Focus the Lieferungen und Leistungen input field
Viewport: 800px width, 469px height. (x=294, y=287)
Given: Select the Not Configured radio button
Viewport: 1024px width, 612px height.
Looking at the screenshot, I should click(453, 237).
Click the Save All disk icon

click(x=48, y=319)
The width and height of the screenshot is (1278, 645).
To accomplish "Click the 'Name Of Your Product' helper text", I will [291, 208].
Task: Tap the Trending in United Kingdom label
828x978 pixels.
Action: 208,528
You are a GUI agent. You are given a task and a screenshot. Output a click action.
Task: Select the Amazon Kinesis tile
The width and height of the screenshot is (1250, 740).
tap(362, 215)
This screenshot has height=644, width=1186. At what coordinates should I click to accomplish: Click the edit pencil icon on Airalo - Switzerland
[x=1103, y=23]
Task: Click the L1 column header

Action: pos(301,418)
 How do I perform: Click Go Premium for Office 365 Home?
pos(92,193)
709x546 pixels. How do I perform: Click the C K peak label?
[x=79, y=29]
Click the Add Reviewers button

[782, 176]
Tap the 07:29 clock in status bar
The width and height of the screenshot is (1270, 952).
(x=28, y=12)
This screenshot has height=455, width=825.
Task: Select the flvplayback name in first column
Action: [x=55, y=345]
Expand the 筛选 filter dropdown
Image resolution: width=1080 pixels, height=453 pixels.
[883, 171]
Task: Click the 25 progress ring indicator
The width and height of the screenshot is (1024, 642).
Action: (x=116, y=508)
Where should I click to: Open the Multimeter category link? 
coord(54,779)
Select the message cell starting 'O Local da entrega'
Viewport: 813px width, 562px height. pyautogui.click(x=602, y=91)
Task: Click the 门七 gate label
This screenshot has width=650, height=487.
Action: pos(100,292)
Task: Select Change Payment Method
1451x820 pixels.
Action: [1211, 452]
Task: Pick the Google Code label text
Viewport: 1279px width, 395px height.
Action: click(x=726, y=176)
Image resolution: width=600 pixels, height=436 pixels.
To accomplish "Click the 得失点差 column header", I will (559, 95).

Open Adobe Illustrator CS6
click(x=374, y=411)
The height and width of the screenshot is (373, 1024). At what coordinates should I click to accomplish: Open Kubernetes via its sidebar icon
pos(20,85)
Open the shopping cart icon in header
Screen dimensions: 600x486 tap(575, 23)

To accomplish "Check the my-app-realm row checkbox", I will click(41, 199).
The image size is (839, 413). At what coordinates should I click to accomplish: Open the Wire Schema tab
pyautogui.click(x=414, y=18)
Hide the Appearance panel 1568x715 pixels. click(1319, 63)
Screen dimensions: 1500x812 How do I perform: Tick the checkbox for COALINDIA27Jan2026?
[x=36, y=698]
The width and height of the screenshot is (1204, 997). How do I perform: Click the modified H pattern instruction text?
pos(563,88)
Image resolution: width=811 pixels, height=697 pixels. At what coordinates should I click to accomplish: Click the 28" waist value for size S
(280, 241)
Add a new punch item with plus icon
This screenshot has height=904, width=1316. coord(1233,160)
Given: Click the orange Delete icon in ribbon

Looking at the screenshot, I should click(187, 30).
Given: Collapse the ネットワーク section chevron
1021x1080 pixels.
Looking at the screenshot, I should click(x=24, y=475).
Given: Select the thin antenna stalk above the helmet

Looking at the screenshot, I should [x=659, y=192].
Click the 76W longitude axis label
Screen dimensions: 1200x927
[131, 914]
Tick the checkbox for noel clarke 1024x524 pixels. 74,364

===============

> ASSIGNMENT
Your response should contain each line of the listing in which the word "will" occurs.

> TASK ANSWER
To accomplish "Click the 'Name Of Your Product' helper text", I will [291, 208].
To accomplish "Click the 得失点差 column header", I will (559, 95).
To accomplish "Check the my-app-realm row checkbox", I will click(41, 199).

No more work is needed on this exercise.